Exercise description: Leave out the pictures and repeat everything else in the records exactly.

Dataset records:
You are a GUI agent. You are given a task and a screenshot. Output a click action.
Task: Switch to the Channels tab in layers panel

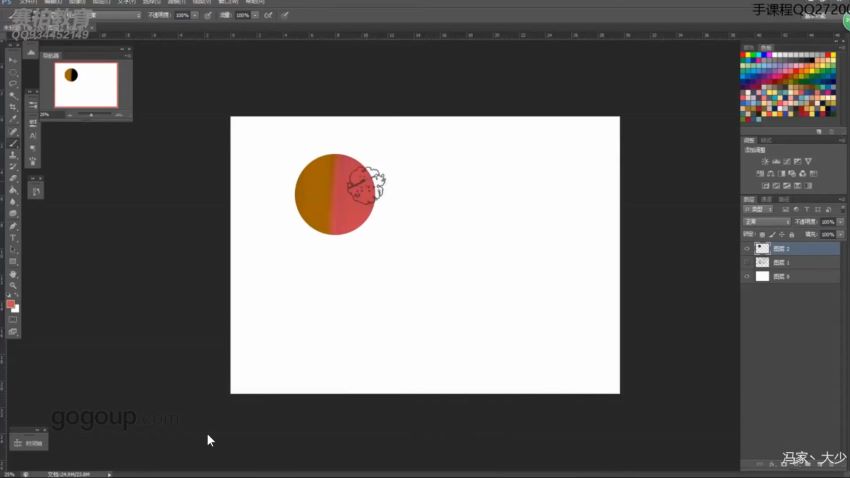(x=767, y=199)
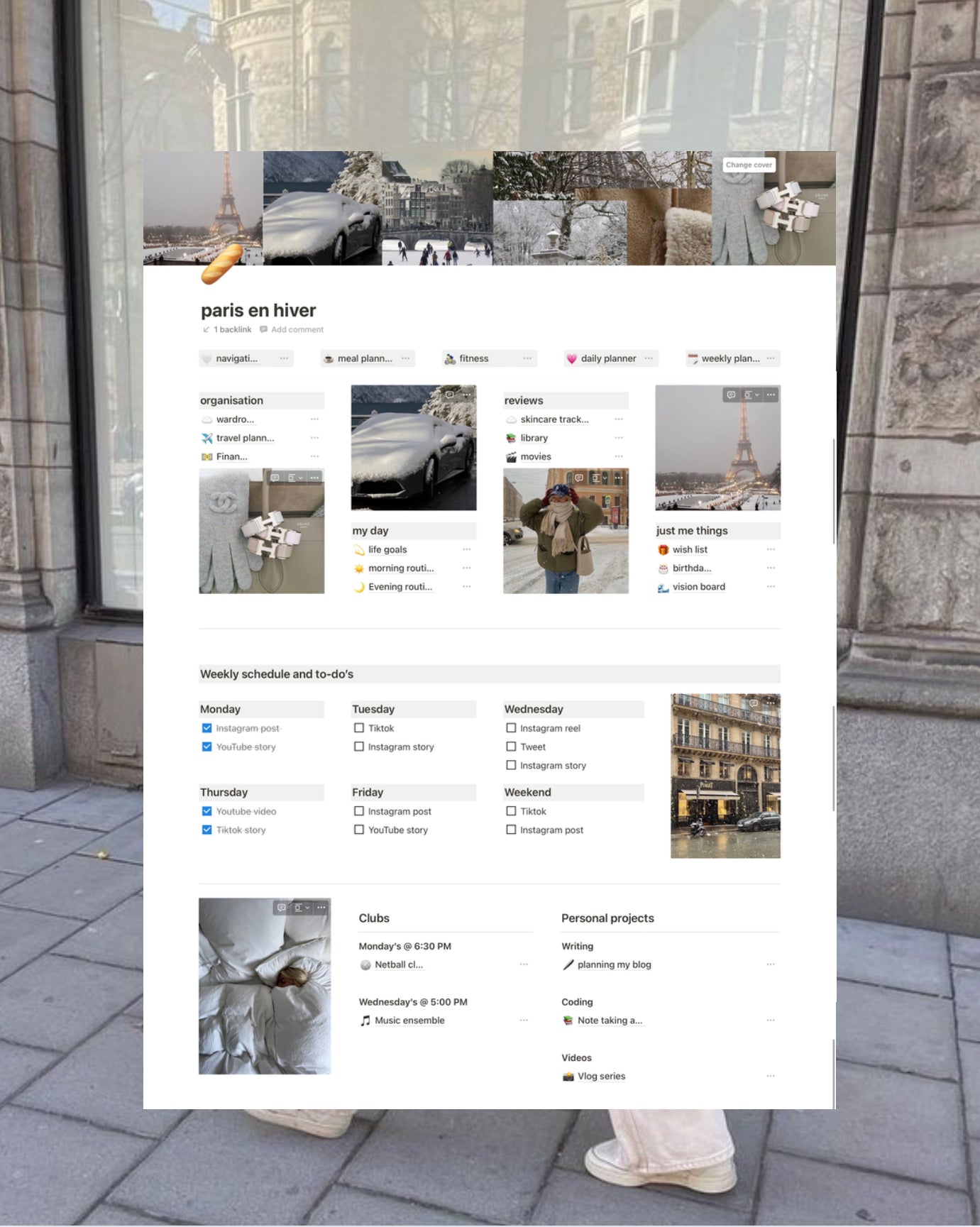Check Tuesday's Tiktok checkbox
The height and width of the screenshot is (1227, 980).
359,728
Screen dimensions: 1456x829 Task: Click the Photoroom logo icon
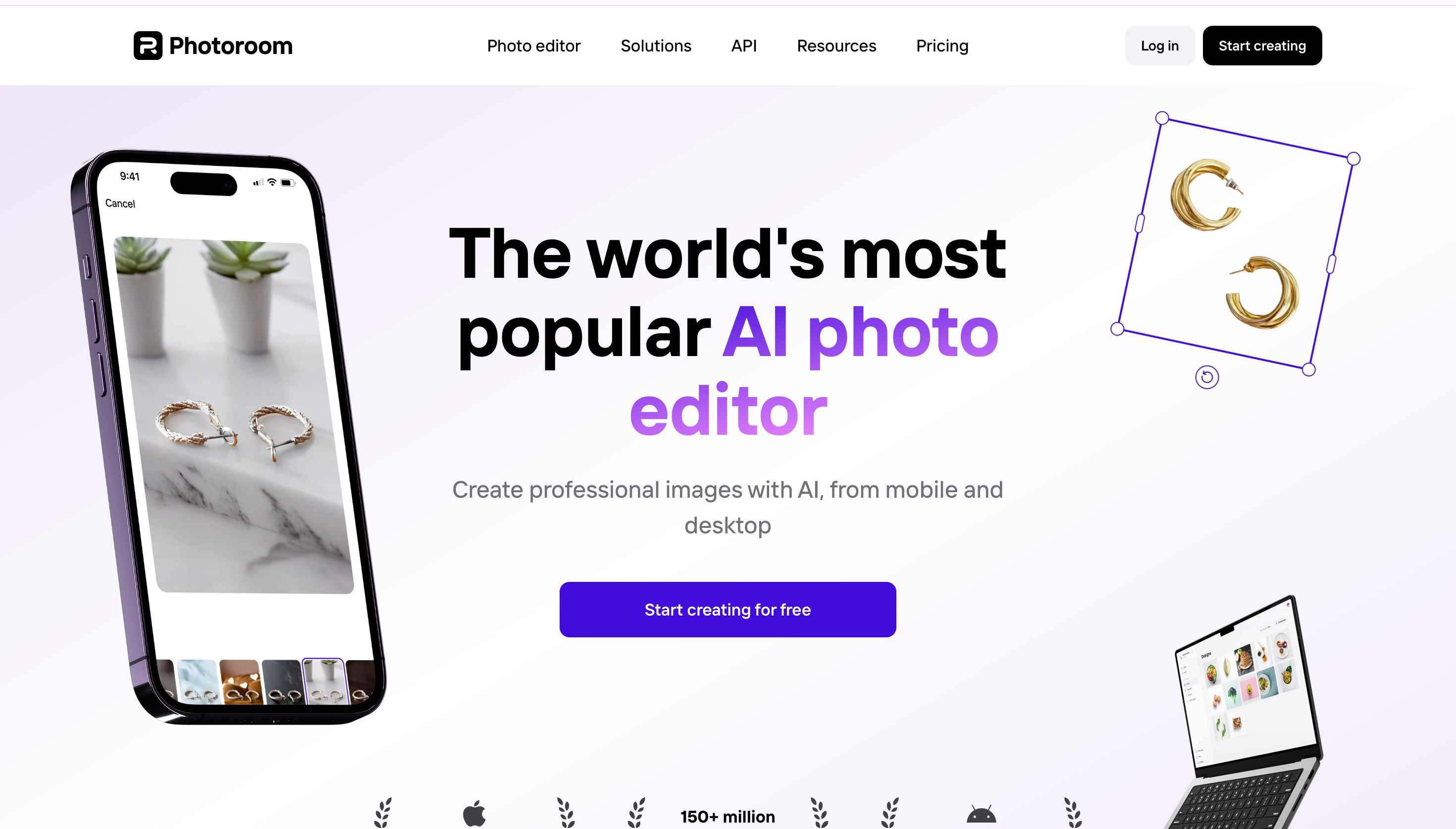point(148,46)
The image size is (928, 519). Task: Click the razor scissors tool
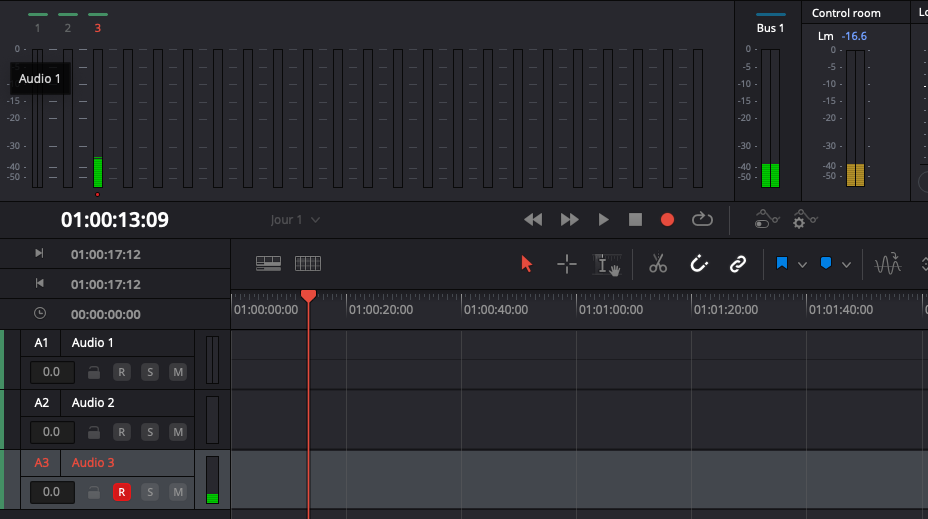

Reply to the exercise:
You are a GUI agent. You are given a task and a screenshot. Output a click action.
Task: Switch to the Channels tab in layers panel

(x=767, y=199)
Check Tuesday's Tiktok checkbox
The height and width of the screenshot is (1227, 980).
359,728
Screen dimensions: 1456x829 Task: Click the Photoroom logo icon
point(148,46)
The image size is (928, 519). Task: Click the razor scissors tool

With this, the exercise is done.